Sanal Altın Alımı ve Dini İzahı

Son dönemde, insanlar paranın değerini korumak için genellikle altına yatırım yapmaya yöneliyorlar. Bankaların sunduğu altın hesapları bu yatırımı oldukça kolay hale getiriyor. Sanal altın alımı pratik ve yaygın bir uygulama haline geldi. Ancak, bu işlemin dini boyutu hakkında birçok kişinin kafasında soru işaretleri bulunuyor. İslam âlimleri sanal altın alımını nasıl değerlendiriyor?

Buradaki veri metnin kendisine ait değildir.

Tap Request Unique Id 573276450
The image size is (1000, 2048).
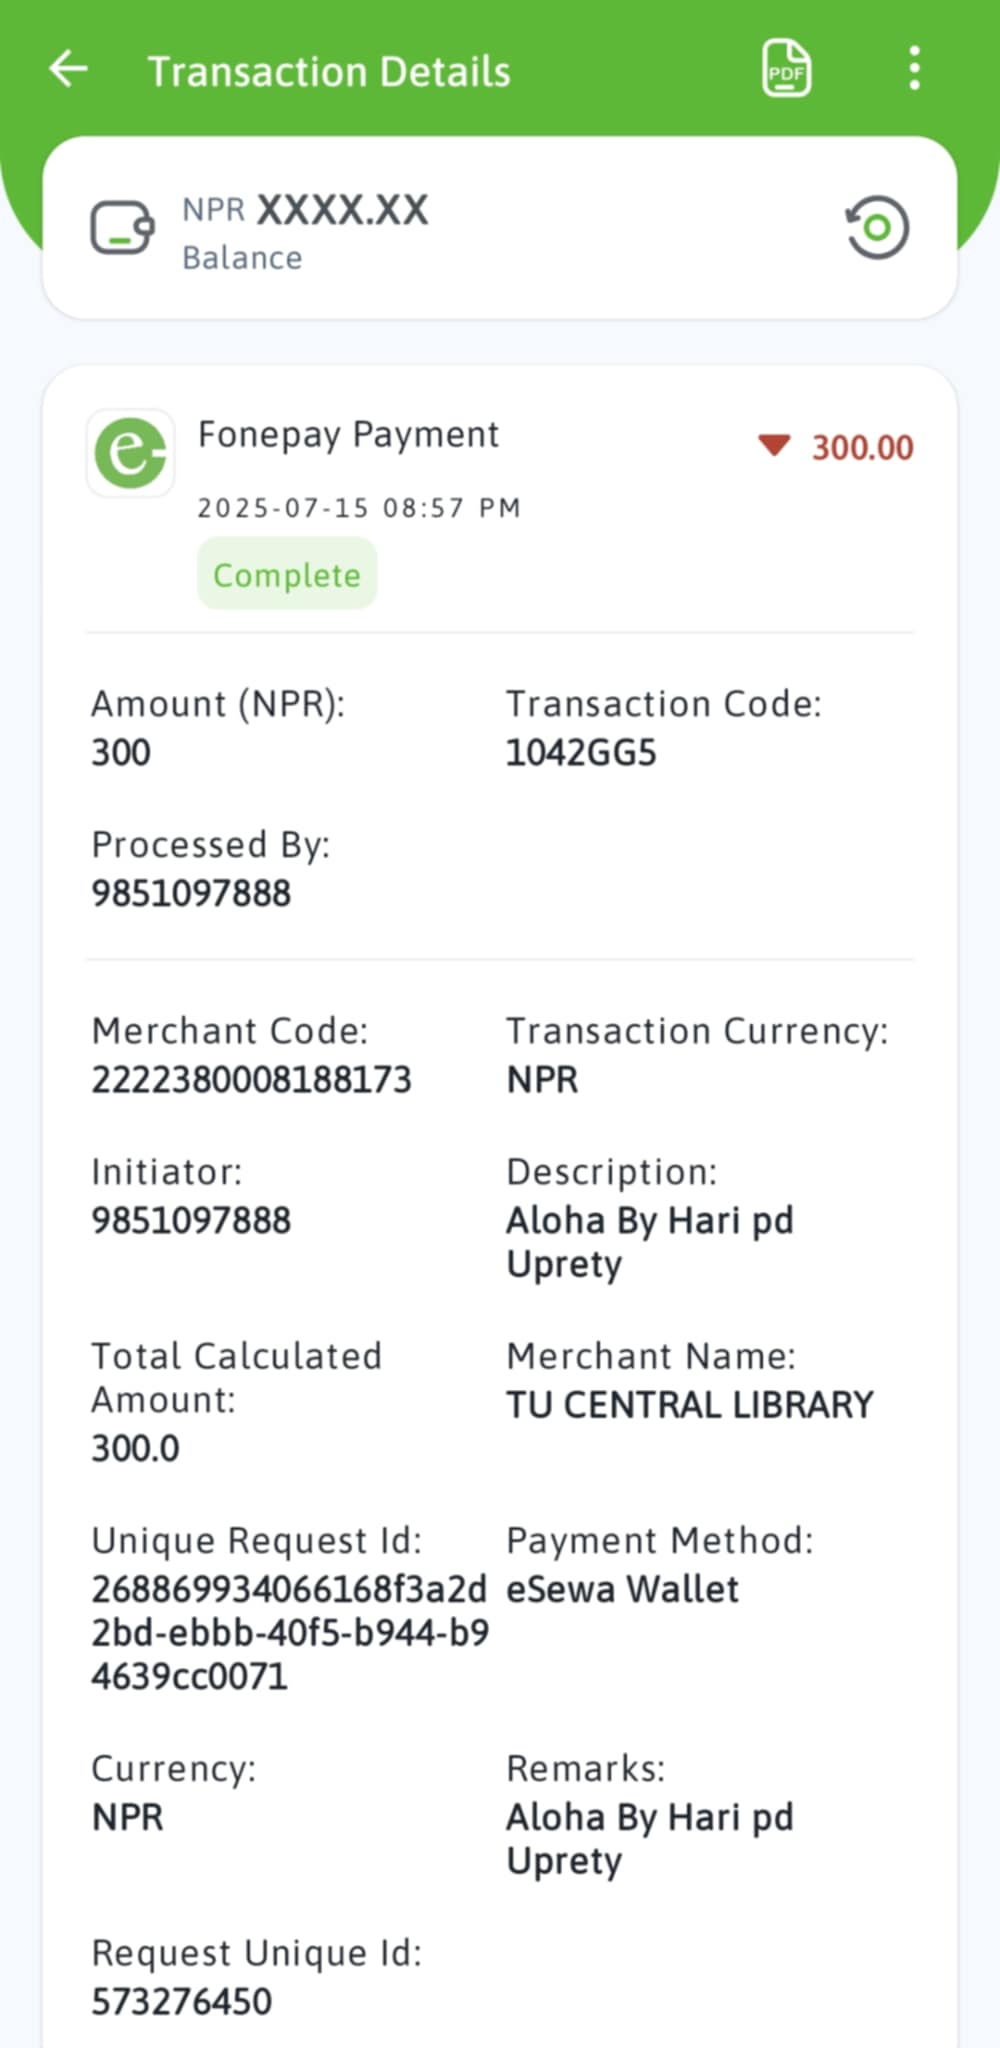pyautogui.click(x=181, y=2001)
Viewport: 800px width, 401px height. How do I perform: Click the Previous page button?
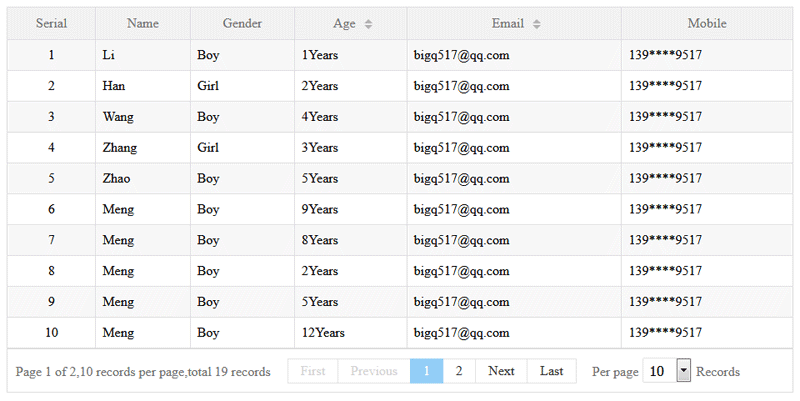pos(374,371)
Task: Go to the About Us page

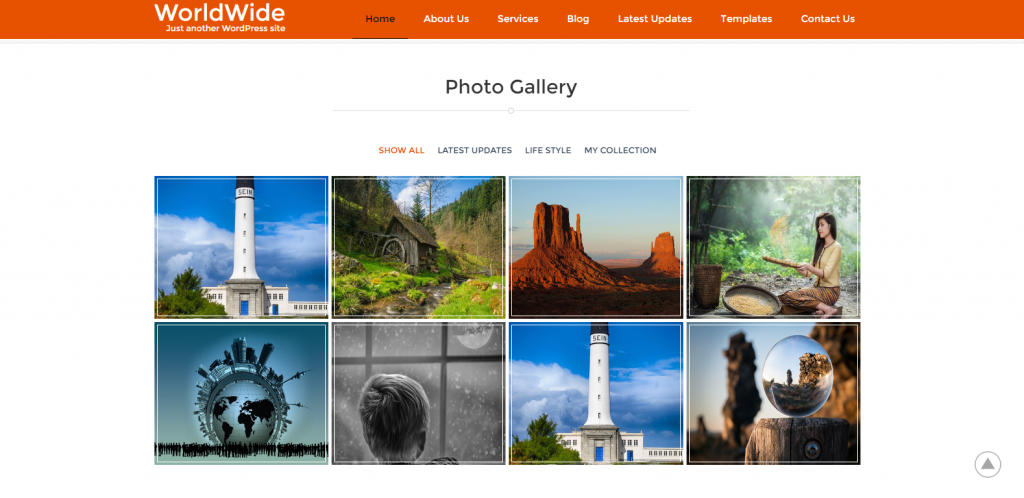Action: 446,19
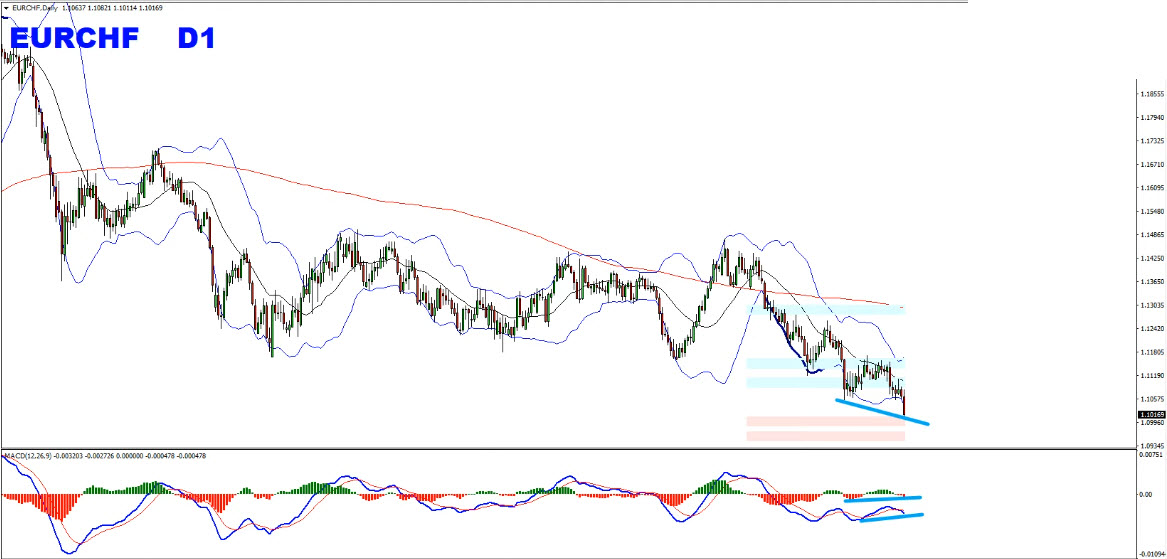Viewport: 1167px width, 559px height.
Task: Select the upper blue trendline in MACD panel
Action: pyautogui.click(x=882, y=498)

Dinî Açıdan Sanal Altın Alımı ve Temel Kuralı

Altın ve gümüş alım-satımında dikkate alınması gereken temel bir kural bulunuyor: Bu işlemlerde ödemeler peşin olmalıdır. Yani, mal alındığı anda bedel de ödenmelidir. Bu kural ticari uygulamalardan farklıdır ve özellikle altın veya gümüş ticareti yapanları ilgilendirir. Aksi takdirde, bir tarafın bedeli daha sonra ödeme durumunda bu işlem faize dönüşebilir. Dolayısıyla, vade farkı olsa dahi altının veresiye alım-satımı caiz değildir.

Hz. Peygamber'in Görüşü

Hz. Peygamber'in aktarıldığı rivayete göre:

"Altına karşılık altın, gümüşe karşılık gümüş, buğdaya karşılık buğday, arpaya karşılık arpa, hurmaya karşılık hurma, tuza karşılık tuz; cinsi cinsine birbirine eşit ve peşin olarak satılır. Malların sınıfları değişirse peşin olmak şartıyla istediğiniz gibi satın." (Müslim, Müsâkât, 81 [1587]; bkz. Buhârî, Büyûʽ, 74-82 [2170-2187]).

Kredi Kartı ile Altın Alımı ve Dini Değerlendirme

Kredi kartıyla altın alımı veya satımı durumunda, eğer taraflar (banka ve alıcı) anında ödemeyi gerçekleştiriyorsa, dinen uygun olabilir. Din İleri Yüksek Kurulu'na göre, banka, altın satış bedelini kişinin hesabına hemen aktarıyorsa, bu işlem caiz kabul edilebilir. Fakat eğer altın bedeli hemen ödenmez ve sonradan yapılırsa, bu durum veresiye işlemine dönüşeceği için caiz olmaz. Her koşulda altın alım-satımı peşin ödemeyle yapılmalıdır.